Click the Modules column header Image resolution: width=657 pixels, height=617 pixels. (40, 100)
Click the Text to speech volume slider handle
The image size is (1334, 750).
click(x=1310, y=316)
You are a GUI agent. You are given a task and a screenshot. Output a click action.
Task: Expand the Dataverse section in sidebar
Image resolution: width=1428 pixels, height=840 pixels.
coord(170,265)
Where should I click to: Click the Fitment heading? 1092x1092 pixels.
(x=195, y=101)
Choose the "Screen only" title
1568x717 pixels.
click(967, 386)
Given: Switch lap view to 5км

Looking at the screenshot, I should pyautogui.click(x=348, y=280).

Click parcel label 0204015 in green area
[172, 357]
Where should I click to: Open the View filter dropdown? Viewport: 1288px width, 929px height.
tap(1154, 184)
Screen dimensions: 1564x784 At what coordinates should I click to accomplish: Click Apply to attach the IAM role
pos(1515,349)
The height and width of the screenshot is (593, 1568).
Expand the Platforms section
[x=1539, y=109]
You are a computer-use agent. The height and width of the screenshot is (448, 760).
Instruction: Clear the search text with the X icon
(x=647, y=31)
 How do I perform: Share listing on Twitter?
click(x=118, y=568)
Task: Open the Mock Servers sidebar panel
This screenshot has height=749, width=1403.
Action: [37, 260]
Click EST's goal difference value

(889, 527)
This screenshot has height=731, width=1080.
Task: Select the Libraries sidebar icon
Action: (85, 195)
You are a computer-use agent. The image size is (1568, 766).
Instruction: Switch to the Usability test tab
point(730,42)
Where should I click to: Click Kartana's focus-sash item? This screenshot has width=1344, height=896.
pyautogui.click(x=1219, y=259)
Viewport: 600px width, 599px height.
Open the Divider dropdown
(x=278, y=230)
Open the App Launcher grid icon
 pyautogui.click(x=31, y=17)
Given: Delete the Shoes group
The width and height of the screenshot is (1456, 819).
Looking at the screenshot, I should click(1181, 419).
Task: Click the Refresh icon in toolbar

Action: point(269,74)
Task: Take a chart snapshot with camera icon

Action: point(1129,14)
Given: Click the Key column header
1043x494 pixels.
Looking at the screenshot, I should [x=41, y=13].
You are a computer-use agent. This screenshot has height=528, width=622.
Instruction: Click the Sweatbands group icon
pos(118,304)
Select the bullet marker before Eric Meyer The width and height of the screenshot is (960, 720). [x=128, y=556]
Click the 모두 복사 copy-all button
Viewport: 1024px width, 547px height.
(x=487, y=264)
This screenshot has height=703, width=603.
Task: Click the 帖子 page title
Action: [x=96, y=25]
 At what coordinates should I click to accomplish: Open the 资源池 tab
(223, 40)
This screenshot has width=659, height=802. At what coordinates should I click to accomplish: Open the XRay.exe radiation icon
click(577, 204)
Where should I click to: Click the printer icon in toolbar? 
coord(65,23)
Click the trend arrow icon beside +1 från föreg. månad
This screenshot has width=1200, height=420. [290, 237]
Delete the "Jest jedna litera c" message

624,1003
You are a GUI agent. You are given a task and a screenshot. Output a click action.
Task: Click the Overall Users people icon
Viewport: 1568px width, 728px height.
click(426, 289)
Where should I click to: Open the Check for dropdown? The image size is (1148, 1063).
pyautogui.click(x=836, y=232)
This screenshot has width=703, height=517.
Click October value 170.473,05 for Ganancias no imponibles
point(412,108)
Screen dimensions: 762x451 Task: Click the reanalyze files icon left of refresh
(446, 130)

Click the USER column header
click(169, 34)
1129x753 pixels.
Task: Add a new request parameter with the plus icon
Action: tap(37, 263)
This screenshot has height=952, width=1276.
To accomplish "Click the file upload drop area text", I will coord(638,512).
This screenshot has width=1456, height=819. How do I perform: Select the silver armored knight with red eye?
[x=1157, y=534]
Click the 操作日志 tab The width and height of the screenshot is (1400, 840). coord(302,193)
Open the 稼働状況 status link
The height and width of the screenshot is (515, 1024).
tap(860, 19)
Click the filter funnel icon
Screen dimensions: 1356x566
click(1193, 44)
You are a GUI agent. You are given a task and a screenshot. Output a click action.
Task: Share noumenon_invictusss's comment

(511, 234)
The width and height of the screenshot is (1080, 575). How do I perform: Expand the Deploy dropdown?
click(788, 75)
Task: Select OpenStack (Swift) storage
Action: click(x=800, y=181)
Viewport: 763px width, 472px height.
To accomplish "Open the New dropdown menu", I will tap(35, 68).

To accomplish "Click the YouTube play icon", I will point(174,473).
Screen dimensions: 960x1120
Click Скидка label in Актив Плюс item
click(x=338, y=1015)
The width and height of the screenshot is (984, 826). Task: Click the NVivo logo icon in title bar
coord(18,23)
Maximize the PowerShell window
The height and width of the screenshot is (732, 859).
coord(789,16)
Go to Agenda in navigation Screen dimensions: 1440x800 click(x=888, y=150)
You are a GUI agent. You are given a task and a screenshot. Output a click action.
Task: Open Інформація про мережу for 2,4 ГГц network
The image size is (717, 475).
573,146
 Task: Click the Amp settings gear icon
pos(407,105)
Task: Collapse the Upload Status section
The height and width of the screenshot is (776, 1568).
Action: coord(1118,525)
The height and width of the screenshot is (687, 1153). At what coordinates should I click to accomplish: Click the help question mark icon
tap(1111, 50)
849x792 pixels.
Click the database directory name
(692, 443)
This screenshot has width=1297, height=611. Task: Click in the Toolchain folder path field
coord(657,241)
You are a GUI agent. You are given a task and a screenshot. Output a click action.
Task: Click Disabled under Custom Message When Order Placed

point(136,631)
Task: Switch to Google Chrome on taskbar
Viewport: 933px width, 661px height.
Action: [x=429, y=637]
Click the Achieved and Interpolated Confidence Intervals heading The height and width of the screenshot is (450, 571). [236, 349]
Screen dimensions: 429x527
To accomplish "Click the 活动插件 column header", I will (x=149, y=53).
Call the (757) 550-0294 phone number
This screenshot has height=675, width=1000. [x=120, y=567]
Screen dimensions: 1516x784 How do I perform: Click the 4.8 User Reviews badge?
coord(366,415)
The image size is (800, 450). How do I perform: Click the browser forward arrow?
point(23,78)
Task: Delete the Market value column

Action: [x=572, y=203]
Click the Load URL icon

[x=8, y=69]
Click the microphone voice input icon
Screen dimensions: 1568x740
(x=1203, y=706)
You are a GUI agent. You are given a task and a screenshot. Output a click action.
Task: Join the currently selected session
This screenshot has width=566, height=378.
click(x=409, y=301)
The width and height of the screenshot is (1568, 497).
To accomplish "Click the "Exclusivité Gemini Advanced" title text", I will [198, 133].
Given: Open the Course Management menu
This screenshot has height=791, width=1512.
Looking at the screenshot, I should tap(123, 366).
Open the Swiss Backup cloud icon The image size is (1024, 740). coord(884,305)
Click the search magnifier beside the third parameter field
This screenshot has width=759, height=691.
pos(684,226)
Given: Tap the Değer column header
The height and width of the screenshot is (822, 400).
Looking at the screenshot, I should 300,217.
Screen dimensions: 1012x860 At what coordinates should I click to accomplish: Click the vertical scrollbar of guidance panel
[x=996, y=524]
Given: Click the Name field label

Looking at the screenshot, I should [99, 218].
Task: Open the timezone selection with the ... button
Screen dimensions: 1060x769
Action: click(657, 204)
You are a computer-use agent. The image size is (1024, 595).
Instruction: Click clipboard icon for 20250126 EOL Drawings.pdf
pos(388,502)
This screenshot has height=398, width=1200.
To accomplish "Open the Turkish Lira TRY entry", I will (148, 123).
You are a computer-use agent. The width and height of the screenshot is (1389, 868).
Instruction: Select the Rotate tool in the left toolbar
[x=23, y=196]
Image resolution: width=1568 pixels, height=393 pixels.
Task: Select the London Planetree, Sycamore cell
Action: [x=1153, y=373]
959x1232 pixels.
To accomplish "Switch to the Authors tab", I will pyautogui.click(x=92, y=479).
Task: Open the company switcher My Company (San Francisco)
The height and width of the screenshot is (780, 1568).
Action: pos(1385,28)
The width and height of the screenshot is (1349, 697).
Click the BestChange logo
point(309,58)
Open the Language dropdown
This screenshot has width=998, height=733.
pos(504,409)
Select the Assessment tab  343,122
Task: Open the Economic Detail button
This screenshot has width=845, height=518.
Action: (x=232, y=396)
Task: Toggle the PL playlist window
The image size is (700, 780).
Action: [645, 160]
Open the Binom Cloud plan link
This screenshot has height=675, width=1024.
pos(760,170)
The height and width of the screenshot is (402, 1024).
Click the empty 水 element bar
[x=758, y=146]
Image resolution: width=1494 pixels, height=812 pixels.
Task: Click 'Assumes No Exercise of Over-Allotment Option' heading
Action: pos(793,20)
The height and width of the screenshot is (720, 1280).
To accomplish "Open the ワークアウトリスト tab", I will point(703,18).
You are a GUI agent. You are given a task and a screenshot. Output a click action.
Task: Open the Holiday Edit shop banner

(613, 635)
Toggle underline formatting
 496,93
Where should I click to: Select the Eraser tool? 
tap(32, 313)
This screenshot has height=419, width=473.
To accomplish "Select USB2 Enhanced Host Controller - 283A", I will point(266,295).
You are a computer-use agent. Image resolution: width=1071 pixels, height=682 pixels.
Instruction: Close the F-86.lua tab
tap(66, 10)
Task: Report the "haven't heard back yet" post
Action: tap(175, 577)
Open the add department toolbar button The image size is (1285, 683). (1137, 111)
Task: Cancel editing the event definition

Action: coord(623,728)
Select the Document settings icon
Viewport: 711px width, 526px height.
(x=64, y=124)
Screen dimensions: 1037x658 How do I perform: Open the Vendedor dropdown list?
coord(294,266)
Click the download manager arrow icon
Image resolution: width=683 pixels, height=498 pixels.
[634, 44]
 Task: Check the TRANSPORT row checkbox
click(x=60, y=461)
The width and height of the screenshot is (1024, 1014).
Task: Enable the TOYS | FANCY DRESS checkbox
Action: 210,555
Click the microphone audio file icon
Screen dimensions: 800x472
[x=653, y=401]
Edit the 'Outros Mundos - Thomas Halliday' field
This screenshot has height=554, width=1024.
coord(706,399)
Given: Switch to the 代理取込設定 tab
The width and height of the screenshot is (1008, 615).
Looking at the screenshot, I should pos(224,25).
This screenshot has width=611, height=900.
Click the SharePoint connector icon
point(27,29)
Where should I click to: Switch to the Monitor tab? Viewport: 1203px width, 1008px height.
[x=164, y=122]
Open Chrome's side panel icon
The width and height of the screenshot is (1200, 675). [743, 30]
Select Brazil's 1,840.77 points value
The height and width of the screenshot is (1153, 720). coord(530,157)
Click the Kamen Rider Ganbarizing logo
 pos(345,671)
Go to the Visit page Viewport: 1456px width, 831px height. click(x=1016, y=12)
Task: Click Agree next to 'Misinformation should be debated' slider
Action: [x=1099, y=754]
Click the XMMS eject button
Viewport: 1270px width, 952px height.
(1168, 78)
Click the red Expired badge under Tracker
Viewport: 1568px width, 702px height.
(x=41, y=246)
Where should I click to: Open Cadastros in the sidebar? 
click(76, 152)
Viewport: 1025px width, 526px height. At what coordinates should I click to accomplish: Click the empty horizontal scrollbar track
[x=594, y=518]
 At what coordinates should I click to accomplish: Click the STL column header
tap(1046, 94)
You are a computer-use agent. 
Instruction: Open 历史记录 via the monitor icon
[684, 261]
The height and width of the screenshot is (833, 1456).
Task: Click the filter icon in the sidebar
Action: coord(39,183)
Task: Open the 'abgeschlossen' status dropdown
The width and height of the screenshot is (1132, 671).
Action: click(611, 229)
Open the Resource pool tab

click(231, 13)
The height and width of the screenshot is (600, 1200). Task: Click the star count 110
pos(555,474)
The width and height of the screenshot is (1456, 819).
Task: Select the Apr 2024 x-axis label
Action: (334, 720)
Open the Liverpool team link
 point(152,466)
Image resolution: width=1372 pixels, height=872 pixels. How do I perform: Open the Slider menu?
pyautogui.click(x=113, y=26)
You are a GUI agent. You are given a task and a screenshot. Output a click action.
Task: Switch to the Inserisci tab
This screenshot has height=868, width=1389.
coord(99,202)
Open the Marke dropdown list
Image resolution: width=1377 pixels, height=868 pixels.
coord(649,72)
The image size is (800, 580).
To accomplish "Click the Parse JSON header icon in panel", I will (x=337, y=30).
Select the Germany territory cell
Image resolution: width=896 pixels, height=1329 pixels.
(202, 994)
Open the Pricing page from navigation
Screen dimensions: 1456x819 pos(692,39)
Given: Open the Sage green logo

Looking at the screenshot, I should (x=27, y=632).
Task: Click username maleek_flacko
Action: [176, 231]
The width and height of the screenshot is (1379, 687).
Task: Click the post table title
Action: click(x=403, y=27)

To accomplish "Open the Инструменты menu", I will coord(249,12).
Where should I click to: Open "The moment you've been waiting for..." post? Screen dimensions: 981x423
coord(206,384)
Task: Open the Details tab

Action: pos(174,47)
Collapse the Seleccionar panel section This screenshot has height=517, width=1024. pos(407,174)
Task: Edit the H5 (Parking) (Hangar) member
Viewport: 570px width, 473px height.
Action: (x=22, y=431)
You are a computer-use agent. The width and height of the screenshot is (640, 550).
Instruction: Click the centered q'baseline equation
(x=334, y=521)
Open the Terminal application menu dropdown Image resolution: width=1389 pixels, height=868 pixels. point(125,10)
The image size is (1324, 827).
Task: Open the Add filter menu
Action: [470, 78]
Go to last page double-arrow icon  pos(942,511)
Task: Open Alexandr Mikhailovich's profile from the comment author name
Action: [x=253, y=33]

══════════

- PROBLÈME À RÉSOUDRE -
Veuillez mettre à jour les lignes allant de celle qui contient « You are a computer-use agent. Image » jusqu'à celle qui contient « Action: tap(175, 577) » comprises, en remplaçant « Close » par « Shut » et sans rien modifier d'autre.

- RÉPONSE CI-DESSOUS -
You are a computer-use agent. Image resolution: width=1071 pixels, height=682 pixels.
Instruction: Shut the F-86.lua tab
tap(66, 10)
Task: Report the "haven't heard back yet" post
Action: tap(175, 577)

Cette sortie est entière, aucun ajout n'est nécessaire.